» ACTIVITY: Transcribe the whole listing precisely, leaving nothing out.
════════════════
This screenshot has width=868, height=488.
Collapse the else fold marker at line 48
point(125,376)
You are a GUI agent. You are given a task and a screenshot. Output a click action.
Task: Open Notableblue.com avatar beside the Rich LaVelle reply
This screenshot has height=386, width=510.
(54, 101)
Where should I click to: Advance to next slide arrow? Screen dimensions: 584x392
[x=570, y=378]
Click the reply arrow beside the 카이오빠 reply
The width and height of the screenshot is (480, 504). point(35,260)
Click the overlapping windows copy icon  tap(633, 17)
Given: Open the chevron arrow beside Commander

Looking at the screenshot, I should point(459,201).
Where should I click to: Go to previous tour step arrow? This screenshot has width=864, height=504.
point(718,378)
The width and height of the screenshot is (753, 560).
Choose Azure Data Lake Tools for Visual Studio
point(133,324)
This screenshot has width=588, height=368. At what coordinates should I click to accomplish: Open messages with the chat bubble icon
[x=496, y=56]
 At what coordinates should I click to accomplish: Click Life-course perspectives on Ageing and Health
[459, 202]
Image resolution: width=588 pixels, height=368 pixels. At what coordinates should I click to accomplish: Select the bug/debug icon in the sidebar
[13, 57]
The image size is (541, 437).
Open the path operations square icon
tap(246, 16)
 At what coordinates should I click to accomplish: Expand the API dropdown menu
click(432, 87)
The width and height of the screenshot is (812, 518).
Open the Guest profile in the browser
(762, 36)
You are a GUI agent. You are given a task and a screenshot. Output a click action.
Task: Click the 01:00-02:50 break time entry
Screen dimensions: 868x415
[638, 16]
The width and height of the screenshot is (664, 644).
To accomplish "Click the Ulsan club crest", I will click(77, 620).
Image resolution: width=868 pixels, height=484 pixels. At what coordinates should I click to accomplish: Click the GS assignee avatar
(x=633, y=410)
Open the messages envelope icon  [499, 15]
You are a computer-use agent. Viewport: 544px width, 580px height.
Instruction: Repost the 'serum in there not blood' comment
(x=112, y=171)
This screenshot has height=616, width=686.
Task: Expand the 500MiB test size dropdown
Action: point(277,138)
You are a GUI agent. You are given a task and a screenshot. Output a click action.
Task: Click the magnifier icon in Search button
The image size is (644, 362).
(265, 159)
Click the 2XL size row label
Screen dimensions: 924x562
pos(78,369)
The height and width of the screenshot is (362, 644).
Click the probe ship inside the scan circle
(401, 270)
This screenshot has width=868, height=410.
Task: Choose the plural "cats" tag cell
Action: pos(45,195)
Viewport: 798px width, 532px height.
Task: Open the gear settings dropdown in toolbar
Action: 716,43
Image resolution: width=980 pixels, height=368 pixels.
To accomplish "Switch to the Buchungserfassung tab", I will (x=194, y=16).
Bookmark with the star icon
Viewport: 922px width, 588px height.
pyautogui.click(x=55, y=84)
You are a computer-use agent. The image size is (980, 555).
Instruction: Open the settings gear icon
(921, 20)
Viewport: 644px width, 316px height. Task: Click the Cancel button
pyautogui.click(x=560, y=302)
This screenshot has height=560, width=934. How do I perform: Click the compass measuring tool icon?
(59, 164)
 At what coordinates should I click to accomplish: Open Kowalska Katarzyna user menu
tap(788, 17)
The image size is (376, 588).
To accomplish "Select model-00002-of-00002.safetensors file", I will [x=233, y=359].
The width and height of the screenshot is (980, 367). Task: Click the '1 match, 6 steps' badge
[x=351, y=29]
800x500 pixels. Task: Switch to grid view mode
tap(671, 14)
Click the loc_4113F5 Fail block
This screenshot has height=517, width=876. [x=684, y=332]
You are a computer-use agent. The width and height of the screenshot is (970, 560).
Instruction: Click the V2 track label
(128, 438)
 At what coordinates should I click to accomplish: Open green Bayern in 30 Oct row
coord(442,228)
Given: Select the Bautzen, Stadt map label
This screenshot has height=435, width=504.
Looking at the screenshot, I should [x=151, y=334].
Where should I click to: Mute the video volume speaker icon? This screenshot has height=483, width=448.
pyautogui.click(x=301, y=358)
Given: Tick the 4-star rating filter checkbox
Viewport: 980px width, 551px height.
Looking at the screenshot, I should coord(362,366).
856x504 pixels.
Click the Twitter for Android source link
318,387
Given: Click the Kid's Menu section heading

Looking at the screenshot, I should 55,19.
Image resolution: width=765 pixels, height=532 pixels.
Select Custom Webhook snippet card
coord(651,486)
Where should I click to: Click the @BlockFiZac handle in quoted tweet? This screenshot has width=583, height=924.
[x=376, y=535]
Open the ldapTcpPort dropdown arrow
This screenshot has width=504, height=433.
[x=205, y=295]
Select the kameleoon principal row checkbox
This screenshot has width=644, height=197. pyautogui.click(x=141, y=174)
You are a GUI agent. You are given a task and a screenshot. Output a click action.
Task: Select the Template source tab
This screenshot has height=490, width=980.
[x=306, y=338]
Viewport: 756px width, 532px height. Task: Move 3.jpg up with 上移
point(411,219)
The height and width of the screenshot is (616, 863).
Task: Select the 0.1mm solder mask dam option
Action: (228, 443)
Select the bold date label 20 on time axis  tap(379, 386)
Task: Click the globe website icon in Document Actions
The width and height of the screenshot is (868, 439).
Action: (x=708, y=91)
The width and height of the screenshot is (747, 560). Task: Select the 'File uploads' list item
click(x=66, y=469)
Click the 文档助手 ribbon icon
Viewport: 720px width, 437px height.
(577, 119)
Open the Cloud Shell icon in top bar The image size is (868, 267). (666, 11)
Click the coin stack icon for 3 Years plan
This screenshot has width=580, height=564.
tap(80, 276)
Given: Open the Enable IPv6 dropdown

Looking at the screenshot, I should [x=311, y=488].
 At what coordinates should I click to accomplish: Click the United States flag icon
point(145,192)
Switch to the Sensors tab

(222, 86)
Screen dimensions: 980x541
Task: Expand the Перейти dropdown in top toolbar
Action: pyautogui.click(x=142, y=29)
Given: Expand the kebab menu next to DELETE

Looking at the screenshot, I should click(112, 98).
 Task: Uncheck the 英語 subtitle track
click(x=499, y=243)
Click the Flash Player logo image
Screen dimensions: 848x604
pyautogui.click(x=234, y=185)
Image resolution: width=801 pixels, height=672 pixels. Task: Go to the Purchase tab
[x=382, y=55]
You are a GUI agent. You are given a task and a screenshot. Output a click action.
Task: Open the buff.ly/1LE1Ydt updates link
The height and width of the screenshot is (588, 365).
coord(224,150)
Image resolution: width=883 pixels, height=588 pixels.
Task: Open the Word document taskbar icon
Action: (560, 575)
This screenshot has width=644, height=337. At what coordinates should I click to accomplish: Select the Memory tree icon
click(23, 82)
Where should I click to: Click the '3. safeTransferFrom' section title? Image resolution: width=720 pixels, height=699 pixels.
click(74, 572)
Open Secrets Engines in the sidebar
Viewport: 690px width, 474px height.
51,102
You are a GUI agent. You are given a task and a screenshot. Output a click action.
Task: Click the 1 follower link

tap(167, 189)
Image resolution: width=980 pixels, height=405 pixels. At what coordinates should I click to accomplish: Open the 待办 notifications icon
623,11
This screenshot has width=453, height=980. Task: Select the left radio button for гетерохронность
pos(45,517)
════════════════
» OUTPUT OF THE TASK:
This screenshot has width=868, height=488.
Collapse the else fold marker at line 48
point(125,376)
You are a GUI agent. You are given a task and a screenshot. Output a click action.
Task: Open Notableblue.com avatar beside the Rich LaVelle reply
This screenshot has height=386, width=510.
(54, 101)
Where should I click to: Advance to next slide arrow? Screen dimensions: 584x392
[x=570, y=378]
Click the reply arrow beside the 카이오빠 reply
The width and height of the screenshot is (480, 504). point(35,260)
Click the overlapping windows copy icon  tap(633, 17)
Given: Open the chevron arrow beside Commander

Looking at the screenshot, I should point(459,201).
Where should I click to: Go to previous tour step arrow? This screenshot has width=864, height=504.
point(718,378)
The width and height of the screenshot is (753, 560).
Choose Azure Data Lake Tools for Visual Studio
point(133,324)
This screenshot has width=588, height=368. At what coordinates should I click to accomplish: Open messages with the chat bubble icon
[x=496, y=56]
 At what coordinates should I click to accomplish: Click Life-course perspectives on Ageing and Health
[459, 202]
Image resolution: width=588 pixels, height=368 pixels. At what coordinates should I click to accomplish: Select the bug/debug icon in the sidebar
[13, 57]
The image size is (541, 437).
Open the path operations square icon
tap(246, 16)
 At what coordinates should I click to accomplish: Expand the API dropdown menu
click(432, 87)
The width and height of the screenshot is (812, 518).
Open the Guest profile in the browser
(762, 36)
You are a GUI agent. You are given a task and a screenshot. Output a click action.
Task: Click the 01:00-02:50 break time entry
Screen dimensions: 868x415
[638, 16]
The width and height of the screenshot is (664, 644).
To accomplish "Click the Ulsan club crest", I will click(77, 620).
Image resolution: width=868 pixels, height=484 pixels. At what coordinates should I click to accomplish: Click the GS assignee avatar
(x=633, y=410)
Open the messages envelope icon  [499, 15]
You are a computer-use agent. Viewport: 544px width, 580px height.
Instruction: Repost the 'serum in there not blood' comment
(x=112, y=171)
This screenshot has height=616, width=686.
Task: Expand the 500MiB test size dropdown
Action: point(277,138)
You are a GUI agent. You are given a task and a screenshot. Output a click action.
Task: Click the magnifier icon in Search button
The image size is (644, 362).
(265, 159)
Click the 2XL size row label
Screen dimensions: 924x562
pos(78,369)
The height and width of the screenshot is (362, 644).
Click the probe ship inside the scan circle
(401, 270)
This screenshot has width=868, height=410.
Task: Choose the plural "cats" tag cell
Action: pos(45,195)
Viewport: 798px width, 532px height.
Task: Open the gear settings dropdown in toolbar
Action: 716,43
Image resolution: width=980 pixels, height=368 pixels.
To accomplish "Switch to the Buchungserfassung tab", I will (x=194, y=16).
Bookmark with the star icon
Viewport: 922px width, 588px height.
pyautogui.click(x=55, y=84)
You are a computer-use agent. The image size is (980, 555).
Instruction: Open the settings gear icon
(921, 20)
Viewport: 644px width, 316px height. Task: Click the Cancel button
pyautogui.click(x=560, y=302)
This screenshot has height=560, width=934. How do I perform: Click the compass measuring tool icon?
(59, 164)
 At what coordinates should I click to accomplish: Open Kowalska Katarzyna user menu
tap(788, 17)
The image size is (376, 588).
To accomplish "Select model-00002-of-00002.safetensors file", I will [x=233, y=359].
The width and height of the screenshot is (980, 367). Task: Click the '1 match, 6 steps' badge
[x=351, y=29]
800x500 pixels. Task: Switch to grid view mode
tap(671, 14)
Click the loc_4113F5 Fail block
This screenshot has height=517, width=876. [x=684, y=332]
You are a computer-use agent. The width and height of the screenshot is (970, 560).
Instruction: Click the V2 track label
(128, 438)
 At what coordinates should I click to accomplish: Open green Bayern in 30 Oct row
coord(442,228)
Given: Select the Bautzen, Stadt map label
This screenshot has height=435, width=504.
Looking at the screenshot, I should [x=151, y=334].
Where should I click to: Mute the video volume speaker icon? This screenshot has height=483, width=448.
pyautogui.click(x=301, y=358)
Given: Tick the 4-star rating filter checkbox
Viewport: 980px width, 551px height.
Looking at the screenshot, I should coord(362,366).
856x504 pixels.
Click the Twitter for Android source link
318,387
Given: Click the Kid's Menu section heading

Looking at the screenshot, I should 55,19.
Image resolution: width=765 pixels, height=532 pixels.
Select Custom Webhook snippet card
coord(651,486)
Where should I click to: Click the @BlockFiZac handle in quoted tweet? This screenshot has width=583, height=924.
[x=376, y=535]
Open the ldapTcpPort dropdown arrow
This screenshot has width=504, height=433.
[x=205, y=295]
Select the kameleoon principal row checkbox
This screenshot has width=644, height=197. pyautogui.click(x=141, y=174)
You are a GUI agent. You are given a task and a screenshot. Output a click action.
Task: Select the Template source tab
This screenshot has height=490, width=980.
[x=306, y=338]
Viewport: 756px width, 532px height. Task: Move 3.jpg up with 上移
point(411,219)
The height and width of the screenshot is (616, 863).
Task: Select the 0.1mm solder mask dam option
Action: (228, 443)
Select the bold date label 20 on time axis  tap(379, 386)
Task: Click the globe website icon in Document Actions
The width and height of the screenshot is (868, 439).
Action: (x=708, y=91)
The width and height of the screenshot is (747, 560). Task: Select the 'File uploads' list item
click(x=66, y=469)
Click the 文档助手 ribbon icon
Viewport: 720px width, 437px height.
(577, 119)
Open the Cloud Shell icon in top bar The image size is (868, 267). (666, 11)
Click the coin stack icon for 3 Years plan
This screenshot has width=580, height=564.
tap(80, 276)
Given: Open the Enable IPv6 dropdown

Looking at the screenshot, I should [x=311, y=488].
 At what coordinates should I click to accomplish: Click the United States flag icon
point(145,192)
Switch to the Sensors tab

(222, 86)
Screen dimensions: 980x541
Task: Expand the Перейти dropdown in top toolbar
Action: pyautogui.click(x=142, y=29)
Given: Expand the kebab menu next to DELETE

Looking at the screenshot, I should click(112, 98).
 Task: Uncheck the 英語 subtitle track
click(x=499, y=243)
Click the Flash Player logo image
Screen dimensions: 848x604
pyautogui.click(x=234, y=185)
Image resolution: width=801 pixels, height=672 pixels. Task: Go to the Purchase tab
[x=382, y=55]
You are a GUI agent. You are given a task and a screenshot. Output a click action.
Task: Open the buff.ly/1LE1Ydt updates link
The height and width of the screenshot is (588, 365).
coord(224,150)
Image resolution: width=883 pixels, height=588 pixels.
Task: Open the Word document taskbar icon
Action: (560, 575)
This screenshot has width=644, height=337. At what coordinates should I click to accomplish: Select the Memory tree icon
click(23, 82)
Where should I click to: Click the '3. safeTransferFrom' section title? Image resolution: width=720 pixels, height=699 pixels.
click(74, 572)
Open Secrets Engines in the sidebar
Viewport: 690px width, 474px height.
51,102
You are a GUI agent. You are given a task and a screenshot. Output a click action.
Task: Click the 1 follower link

tap(167, 189)
Image resolution: width=980 pixels, height=405 pixels. At what coordinates should I click to accomplish: Open the 待办 notifications icon
623,11
This screenshot has width=453, height=980. Task: Select the left radio button for гетерохронность
pos(45,517)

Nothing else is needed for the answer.